For those who follow the Christian year we have come to the end of the season called Epiphany, that starts with the Wise Men seeing the young Jesus and ends with Jesus and His disciples on a mountaintop in an episode that is called the Transfiguration. This is one of those symbol-heavy stories that have to do with the presence of God, and the effect that presence has on those nearby. It is a story about splendour and glory and mystery.
What is the point of the Transfiguration? Filled with so many other-worldly dimensions – shining faces, glistening white robes, Moses and Elijah, a voice from a cloud – the intimation of God – it taxes the imagination to the limit. What literally happened, the mechanics of transfiguration, are not spelled out. Transfiguration is not something to be explained away; it is something to be thought about; it is something to which we apply our imagination, and to see what it might be that the gospel writer Luke was trying to say through this story about Jesus.
Perhaps it is this. On the road from Bethlehem to Calvary, on the road from incarnation to revelation to crucifixion, we need to be reminded that the journey to the cross is not all shadows and gloom. In the glorious and clouded brightness, familiar but frightening, Jesus stands transfigured; stunning in majesty, mysterious in revelation. Shining. The paradoxes underline the truths – suffering and glory, darkness and light, cloud and sunshine, death and life – in the economy of God there is this balance that impacts not only Jesus, but also those who observe and follow Jesus. The story of transfiguration is God’s ultimate pledge and commitment to the resurrection, God’s promise that however dark the road, we walk through the clouds, to light and life.

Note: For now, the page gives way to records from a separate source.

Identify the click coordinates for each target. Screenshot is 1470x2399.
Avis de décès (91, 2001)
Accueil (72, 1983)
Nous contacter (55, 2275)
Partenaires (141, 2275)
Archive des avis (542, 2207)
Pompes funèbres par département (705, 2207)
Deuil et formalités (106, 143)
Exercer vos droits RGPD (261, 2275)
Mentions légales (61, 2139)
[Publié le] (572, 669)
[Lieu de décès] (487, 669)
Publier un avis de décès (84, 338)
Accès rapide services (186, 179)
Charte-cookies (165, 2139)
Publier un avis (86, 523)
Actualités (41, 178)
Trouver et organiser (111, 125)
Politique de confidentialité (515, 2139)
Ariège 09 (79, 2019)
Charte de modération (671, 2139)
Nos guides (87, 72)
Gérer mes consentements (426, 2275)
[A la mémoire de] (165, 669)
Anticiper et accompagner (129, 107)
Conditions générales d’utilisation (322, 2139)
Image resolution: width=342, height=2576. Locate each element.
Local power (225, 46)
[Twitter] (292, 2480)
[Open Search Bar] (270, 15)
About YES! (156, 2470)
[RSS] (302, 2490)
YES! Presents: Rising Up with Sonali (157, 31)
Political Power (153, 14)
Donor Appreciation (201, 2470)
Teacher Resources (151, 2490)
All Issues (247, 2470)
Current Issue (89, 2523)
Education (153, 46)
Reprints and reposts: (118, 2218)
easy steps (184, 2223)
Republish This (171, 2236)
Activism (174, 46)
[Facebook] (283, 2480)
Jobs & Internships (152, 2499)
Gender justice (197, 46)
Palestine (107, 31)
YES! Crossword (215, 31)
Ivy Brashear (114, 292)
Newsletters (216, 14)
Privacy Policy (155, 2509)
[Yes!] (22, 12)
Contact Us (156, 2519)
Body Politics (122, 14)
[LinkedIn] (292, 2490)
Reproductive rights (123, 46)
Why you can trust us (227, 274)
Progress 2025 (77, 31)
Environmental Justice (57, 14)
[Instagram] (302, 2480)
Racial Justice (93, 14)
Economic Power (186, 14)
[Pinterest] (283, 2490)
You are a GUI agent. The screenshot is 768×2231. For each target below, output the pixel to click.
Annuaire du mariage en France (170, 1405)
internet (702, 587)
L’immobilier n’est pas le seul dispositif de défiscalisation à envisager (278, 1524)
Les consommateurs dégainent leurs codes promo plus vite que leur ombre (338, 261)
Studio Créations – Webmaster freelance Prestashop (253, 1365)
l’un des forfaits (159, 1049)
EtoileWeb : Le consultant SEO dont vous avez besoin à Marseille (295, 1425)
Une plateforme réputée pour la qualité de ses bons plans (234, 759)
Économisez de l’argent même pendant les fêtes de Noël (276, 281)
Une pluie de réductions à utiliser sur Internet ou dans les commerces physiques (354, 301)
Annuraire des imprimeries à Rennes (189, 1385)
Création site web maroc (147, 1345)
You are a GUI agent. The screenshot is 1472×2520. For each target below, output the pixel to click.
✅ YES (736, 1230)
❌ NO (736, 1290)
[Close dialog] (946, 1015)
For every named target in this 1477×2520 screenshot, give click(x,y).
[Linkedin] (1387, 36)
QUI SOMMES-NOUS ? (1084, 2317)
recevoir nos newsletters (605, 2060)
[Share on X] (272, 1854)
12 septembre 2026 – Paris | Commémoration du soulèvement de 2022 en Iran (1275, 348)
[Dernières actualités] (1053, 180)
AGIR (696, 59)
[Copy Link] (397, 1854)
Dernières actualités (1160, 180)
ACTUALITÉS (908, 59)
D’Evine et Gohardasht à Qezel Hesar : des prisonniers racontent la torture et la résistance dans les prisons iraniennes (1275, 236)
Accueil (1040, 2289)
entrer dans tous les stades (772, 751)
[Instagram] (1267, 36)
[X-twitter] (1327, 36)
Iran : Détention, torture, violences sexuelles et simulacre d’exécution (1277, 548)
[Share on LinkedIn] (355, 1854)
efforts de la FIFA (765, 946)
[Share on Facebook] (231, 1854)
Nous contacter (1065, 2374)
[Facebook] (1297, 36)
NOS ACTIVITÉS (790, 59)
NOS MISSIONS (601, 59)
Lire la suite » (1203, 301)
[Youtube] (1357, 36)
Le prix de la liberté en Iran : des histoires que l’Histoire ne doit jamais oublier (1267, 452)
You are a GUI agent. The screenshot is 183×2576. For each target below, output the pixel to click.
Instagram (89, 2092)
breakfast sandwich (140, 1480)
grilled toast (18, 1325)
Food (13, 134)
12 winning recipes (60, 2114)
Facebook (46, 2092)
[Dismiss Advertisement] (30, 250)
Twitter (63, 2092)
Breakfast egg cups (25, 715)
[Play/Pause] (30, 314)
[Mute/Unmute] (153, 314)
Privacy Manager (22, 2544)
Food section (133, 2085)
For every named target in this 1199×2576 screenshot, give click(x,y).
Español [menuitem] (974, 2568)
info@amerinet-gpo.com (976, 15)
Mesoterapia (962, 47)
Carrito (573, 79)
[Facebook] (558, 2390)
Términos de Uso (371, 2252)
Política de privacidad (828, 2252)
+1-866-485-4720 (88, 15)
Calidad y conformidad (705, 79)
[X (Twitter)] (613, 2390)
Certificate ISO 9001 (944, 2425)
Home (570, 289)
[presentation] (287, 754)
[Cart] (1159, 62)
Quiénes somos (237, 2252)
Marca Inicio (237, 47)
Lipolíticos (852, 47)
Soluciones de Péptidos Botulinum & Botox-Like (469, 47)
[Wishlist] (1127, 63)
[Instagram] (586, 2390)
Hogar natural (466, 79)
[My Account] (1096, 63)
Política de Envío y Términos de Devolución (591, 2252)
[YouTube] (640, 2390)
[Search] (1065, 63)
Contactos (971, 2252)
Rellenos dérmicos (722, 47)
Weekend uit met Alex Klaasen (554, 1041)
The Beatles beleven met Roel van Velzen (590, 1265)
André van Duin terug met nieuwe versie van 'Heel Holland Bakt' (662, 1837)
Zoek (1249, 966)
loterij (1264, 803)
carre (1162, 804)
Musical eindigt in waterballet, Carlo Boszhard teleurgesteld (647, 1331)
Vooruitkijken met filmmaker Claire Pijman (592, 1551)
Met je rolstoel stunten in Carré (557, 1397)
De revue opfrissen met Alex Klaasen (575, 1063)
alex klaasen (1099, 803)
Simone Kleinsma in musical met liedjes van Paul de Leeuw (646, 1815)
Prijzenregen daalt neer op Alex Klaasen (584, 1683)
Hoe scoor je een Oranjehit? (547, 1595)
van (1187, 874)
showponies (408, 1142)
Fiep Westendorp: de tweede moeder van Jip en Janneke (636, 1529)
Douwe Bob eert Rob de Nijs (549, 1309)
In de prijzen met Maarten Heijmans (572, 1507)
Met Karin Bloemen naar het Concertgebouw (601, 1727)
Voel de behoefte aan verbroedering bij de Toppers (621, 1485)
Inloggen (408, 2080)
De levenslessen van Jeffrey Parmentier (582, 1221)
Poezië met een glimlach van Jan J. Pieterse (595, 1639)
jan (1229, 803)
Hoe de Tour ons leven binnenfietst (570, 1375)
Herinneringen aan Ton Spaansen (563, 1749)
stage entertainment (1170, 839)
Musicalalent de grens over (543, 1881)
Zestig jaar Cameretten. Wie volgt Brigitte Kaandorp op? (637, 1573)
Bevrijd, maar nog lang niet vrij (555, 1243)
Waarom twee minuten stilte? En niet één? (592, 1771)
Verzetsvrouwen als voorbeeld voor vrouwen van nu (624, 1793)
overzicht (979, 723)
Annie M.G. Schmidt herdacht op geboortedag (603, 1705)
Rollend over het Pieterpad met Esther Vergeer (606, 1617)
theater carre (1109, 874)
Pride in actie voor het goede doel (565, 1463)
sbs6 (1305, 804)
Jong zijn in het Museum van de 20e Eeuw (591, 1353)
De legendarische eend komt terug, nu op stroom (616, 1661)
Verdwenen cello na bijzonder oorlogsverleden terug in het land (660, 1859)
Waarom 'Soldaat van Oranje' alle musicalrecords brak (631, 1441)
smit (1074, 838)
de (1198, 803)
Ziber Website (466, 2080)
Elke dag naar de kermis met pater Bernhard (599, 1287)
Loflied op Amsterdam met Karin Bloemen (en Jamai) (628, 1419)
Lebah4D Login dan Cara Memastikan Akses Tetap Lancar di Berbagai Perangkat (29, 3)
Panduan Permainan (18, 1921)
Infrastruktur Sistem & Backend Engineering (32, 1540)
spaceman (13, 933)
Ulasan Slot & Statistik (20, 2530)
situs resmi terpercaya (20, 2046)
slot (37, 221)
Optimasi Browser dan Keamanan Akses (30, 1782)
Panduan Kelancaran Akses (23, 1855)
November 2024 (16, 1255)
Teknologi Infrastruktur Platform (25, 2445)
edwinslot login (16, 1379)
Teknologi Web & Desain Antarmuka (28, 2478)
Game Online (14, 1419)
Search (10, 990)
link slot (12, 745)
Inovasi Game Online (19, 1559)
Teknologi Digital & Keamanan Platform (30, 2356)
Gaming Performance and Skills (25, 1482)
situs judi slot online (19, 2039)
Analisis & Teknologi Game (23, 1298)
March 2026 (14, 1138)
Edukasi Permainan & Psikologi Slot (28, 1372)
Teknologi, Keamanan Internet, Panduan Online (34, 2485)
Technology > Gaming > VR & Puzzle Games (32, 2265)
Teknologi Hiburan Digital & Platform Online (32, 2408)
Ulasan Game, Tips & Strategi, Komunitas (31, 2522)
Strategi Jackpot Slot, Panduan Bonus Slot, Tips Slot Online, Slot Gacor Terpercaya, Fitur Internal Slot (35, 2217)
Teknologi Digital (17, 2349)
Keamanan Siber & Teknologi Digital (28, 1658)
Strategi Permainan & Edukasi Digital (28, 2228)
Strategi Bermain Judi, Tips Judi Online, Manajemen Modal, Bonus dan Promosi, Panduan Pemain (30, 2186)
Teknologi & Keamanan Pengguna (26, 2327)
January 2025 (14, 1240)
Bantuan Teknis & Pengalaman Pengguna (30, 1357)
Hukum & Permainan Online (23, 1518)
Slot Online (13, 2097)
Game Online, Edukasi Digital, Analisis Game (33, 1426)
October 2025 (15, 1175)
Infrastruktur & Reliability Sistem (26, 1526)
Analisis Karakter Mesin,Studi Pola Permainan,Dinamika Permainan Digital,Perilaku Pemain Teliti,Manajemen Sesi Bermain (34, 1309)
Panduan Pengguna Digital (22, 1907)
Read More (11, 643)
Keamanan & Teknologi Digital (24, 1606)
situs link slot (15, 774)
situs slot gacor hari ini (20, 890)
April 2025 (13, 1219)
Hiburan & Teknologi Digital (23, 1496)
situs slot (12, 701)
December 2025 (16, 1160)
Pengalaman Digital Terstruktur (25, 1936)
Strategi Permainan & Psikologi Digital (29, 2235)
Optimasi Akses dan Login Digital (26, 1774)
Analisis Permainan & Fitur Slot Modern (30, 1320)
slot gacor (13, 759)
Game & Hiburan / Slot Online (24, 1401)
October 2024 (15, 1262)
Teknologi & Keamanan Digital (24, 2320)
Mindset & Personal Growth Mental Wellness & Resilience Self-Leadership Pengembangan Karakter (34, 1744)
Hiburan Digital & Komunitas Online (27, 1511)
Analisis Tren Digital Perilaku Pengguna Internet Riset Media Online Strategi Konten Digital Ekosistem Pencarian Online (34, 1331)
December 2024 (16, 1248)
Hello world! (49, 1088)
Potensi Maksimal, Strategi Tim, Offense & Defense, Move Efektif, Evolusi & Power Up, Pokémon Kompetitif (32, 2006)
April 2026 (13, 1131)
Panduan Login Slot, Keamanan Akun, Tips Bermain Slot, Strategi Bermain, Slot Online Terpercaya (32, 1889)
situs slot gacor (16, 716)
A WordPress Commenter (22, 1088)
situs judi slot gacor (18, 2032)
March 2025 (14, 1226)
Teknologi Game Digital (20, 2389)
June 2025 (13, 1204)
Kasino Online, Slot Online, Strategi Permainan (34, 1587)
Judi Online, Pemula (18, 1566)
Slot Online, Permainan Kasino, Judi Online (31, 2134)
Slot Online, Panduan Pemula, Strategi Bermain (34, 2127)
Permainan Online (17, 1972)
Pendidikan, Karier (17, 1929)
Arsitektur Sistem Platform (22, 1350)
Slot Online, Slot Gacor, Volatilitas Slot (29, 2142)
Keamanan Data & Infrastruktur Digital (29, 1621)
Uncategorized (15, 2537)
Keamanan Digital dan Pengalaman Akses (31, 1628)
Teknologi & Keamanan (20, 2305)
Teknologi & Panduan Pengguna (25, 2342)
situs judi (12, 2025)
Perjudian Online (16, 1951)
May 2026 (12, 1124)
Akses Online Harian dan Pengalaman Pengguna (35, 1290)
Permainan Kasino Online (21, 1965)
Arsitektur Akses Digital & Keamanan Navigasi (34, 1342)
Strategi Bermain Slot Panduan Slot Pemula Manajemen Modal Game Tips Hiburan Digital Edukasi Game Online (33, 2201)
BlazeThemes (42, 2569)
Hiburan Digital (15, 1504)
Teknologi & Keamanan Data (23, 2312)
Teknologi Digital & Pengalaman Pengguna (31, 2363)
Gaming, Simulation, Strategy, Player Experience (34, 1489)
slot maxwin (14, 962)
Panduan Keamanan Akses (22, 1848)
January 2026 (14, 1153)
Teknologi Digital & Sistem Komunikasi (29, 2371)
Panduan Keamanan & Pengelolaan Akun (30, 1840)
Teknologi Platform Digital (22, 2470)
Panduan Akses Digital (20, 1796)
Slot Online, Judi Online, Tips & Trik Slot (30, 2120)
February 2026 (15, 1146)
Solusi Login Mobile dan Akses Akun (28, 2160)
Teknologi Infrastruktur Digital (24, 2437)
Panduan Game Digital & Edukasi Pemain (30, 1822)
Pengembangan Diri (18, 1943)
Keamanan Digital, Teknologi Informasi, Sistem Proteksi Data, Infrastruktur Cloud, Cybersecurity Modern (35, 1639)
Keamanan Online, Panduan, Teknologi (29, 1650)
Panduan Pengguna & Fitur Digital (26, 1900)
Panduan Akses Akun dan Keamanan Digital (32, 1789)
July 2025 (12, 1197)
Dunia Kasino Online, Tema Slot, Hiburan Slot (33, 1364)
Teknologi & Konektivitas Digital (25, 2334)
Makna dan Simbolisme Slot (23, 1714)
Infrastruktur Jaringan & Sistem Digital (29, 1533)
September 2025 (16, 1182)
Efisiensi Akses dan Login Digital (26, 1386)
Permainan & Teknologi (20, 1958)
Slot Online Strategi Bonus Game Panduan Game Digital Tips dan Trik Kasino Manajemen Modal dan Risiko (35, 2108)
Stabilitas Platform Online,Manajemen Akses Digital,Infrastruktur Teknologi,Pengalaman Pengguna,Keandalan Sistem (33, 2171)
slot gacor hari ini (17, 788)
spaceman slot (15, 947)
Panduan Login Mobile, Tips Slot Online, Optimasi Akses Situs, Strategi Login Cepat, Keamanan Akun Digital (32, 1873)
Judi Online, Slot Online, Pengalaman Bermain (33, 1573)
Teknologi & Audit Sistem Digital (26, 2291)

Moments of transfiguration come to us in our everyday lives more than we realise. Times when we may not be able to find the words but are aware that something tremendously important and decisive is happening. Moments of transfiguration may not happen for long, but they happen again and again through our lives, reminding us that the world is full of resilient meaning. Filled, invaded and visited with a purpose and a brightness that does not come from us but comes from God. We see the reflection, and we, if we are open and faithful, are transformed too.
The point of transfiguration is not only to reveal Who and what Jesus is, but also to reveal who and what we might be too – in response to Him. When the light changes, when the words are heard, when the eyes are opened, we see not only the revealed Christ with all His potential; we see also, in His reflected light, our own lives, our own potential, and our own possibilities.
It is not only a vision of Christ transfigured that we need. It is also the vision of the Church transfigured, and the people of the Church transfigured. Seen in the light of Christ, we will see what we should be and will be. Our real selves, our better selves, affirmed and affirming, beautiful, shining, helpful and hopeful. The transfiguration of the people of Christ would revolutionise not only the Church, but the whole world. Such transfiguration would be contagious. Radiating its warm light and helping others to be transformed too.
Perhaps Pollyanna was right, playing the ‘Glad game’ of faith allows the transfiguration light of Jesus Christ shine through us and from us, even through the cracks of our broken existence, into the often joyless world, shining the transforming and healing light of Jesus into all the places of hurt and hopelessness and showing that the light will come, and that it will make a difference for good.